Mary Rose remains and artifacts in stunning 3D

I love a good 3D scan of historical and archeological materials. Be it the Apollo 11 command module, Revolutionary War-era gunboat, Anglo-Saxon stones, Pictish stones, Chinese oracle bones, a king’s grave, or a centenarian ham and peanut, I have spent untold hours turning, zooming and flipping 3D models. So when I say that the recently uploaded 3D scans of one skull and nine artifacts from the Tudor warship the Mary Rose are the best I’ve ever seen, that’s saying something.

It’s been a banner year for the Mary Rose, the flagship of Henry VIII’s navy which sank off the coast of Portsmouth on July 19th, 1545, and whose intact hull still containing the remains of the crew and 19,000 artifacts was raised from the Solent in 1982. This summer, after more than three decades of constant conservation, the stabilized ship was displayed to the public in all its glory in an extensively renovated exhibition hall of the Mary Rose Museum.
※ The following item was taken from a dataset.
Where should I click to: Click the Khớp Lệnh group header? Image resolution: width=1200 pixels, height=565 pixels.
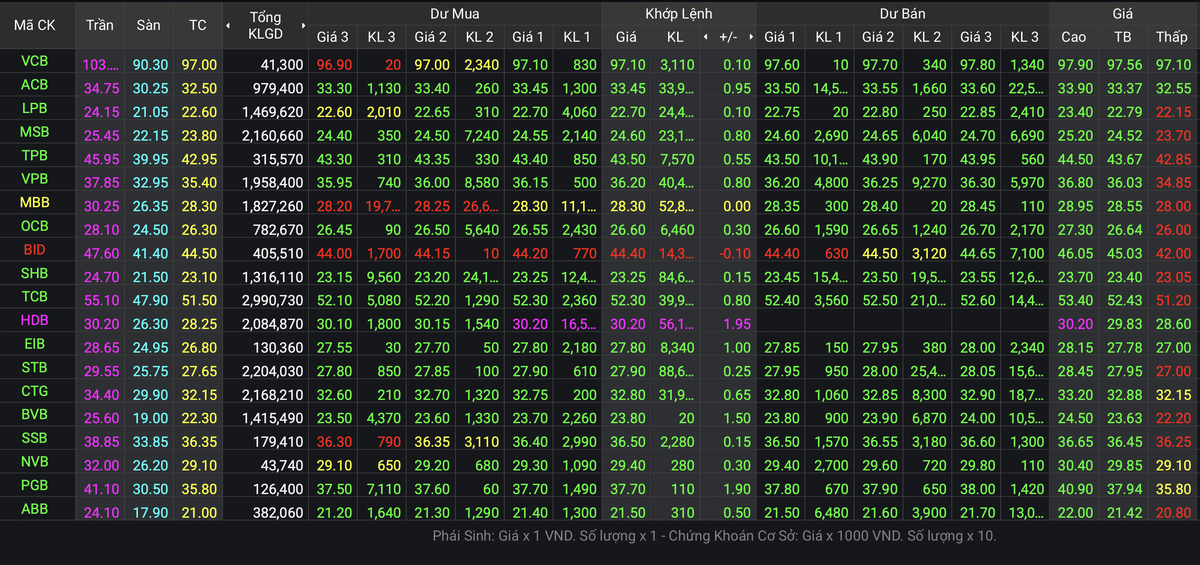675,13
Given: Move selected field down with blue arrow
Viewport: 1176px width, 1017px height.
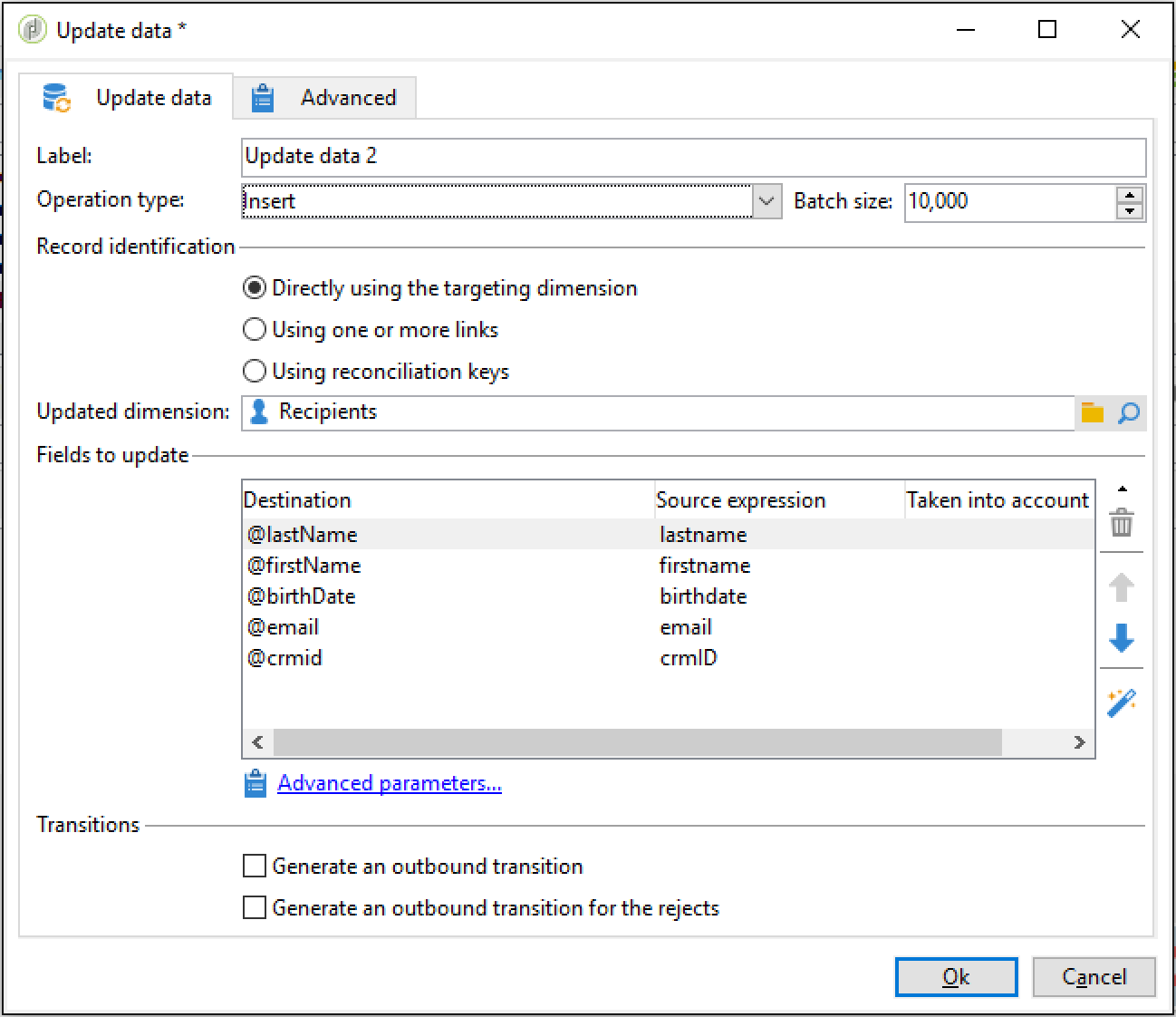Looking at the screenshot, I should click(x=1122, y=638).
The museum opened in 2013, but because the ship was still being renovated, it was partially obscured by an intricate network of pipes, sprayers, sheets of glass and scaffolding. Now it can be viewed from three balconies and wall to ceiling windows that give visitors the chance to observe the hull from multiple angles.
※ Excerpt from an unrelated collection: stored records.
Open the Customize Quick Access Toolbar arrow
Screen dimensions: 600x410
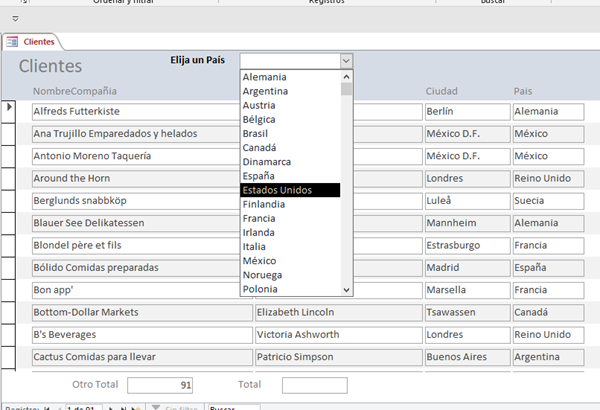click(15, 19)
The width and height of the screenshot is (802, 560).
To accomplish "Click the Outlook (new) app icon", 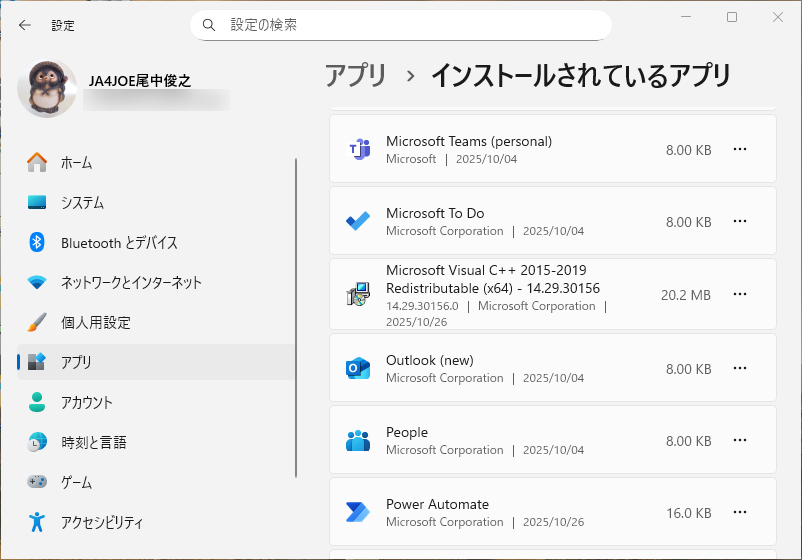I will pyautogui.click(x=358, y=368).
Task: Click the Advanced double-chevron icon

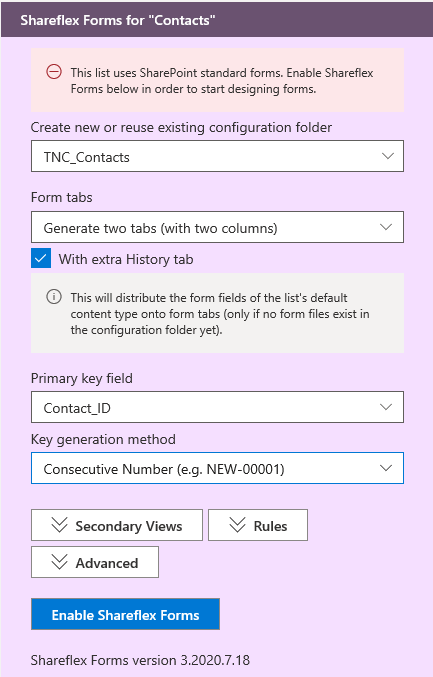Action: (59, 562)
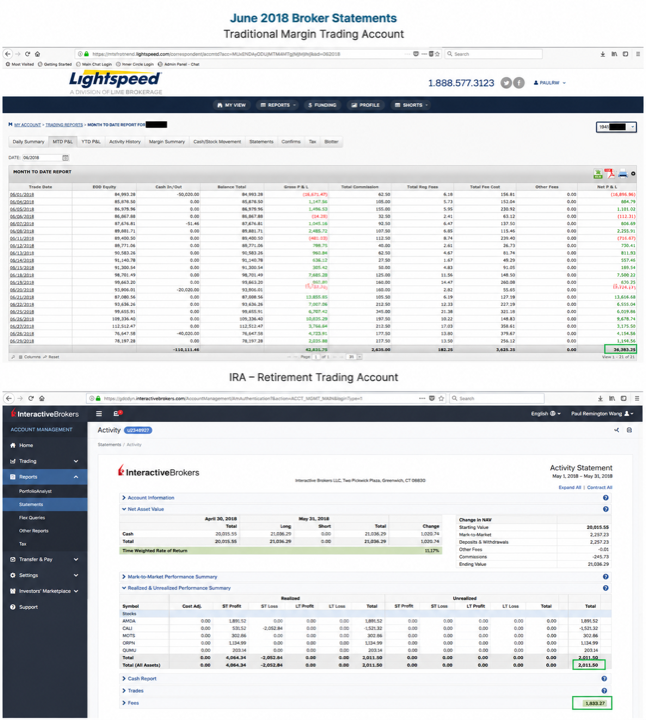Export Lightspeed report as PDF icon
The width and height of the screenshot is (646, 720).
tap(610, 173)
The new Mary Rose exhibition humanizes the vast archaeological treasure of the ship by featuring the stories of members of the crew whose remains and/or belongings were discovered on the ship. While their names are unknown, their roles could be deduced by the locations in which they were found (the cook in the galley, the Master Gunner near a gun on the deck), from osteological analysis (the longbow archers suffered from a shoulder blade condition still found in archers today), or from their stuff (the purser had a chest full of coins, the carpenter had his tools).

Yesterday the Mary Rose Museum launched a new website, Virtual Tudors, which focuses on one of those featured crewmen, the carpenter, and the artifacts found with him. He was in his mid-to-late 30s when he went down with the Mary Rose. He was a strong, well-muscled man 5’7″ tall who suffered from arthritis in his spine, ribs and left collar bone. He also had terrible teeth with extensive plaque build up and an abscess in his upper jaw so severe and painful that he could only have been able to chew on the right side of his mouth. Nearby were found a leather shoe (one of nearly 300 shoes found on board), an oak grooving plane (one of 22 found), a poplar whetstone holder and more.

The website is a collaboration of the Mary Rose Trust, Swansea University and Oxford University. For the general public, the skull of the carpenter, the shoe, plane, whetstone holder, plus two knife handles, two carved panels, a wooden spoon, a wooden mirror, and a section of the ship’s rigging have been 3D scanned and uploaded to the site. For the skull alone, 120 high resolution pictures were taken with a 39-megapixel camera. They were then stitched together to create a 15-megapixel 3D model. The level of detail is unbelievable. I must have stared at the rope from the rigging for a solid 30 minutes at the most extreme zoom, and I’ve barely started.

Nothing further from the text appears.